# start of Records for this task

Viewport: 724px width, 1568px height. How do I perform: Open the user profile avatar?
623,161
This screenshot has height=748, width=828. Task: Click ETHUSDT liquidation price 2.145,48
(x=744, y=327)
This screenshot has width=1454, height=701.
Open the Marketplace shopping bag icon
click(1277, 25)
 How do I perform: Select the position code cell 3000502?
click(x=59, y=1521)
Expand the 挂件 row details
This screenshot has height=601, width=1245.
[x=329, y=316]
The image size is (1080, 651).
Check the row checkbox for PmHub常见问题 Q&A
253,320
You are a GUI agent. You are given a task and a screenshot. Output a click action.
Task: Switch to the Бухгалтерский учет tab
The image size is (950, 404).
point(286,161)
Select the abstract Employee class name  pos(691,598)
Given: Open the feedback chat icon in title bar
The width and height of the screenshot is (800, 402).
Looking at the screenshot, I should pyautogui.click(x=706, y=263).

# end of Records for this task

Request: Extract every line of the data verbatim, from the line containing "The image size is (1080, 651)." through the last line of the data, inclusive.

Reply to the task:
The image size is (1080, 651).
Check the row checkbox for PmHub常见问题 Q&A
253,320
You are a GUI agent. You are given a task and a screenshot. Output a click action.
Task: Switch to the Бухгалтерский учет tab
The image size is (950, 404).
point(286,161)
Select the abstract Employee class name  pos(691,598)
Given: Open the feedback chat icon in title bar
The width and height of the screenshot is (800, 402).
Looking at the screenshot, I should pyautogui.click(x=706, y=263).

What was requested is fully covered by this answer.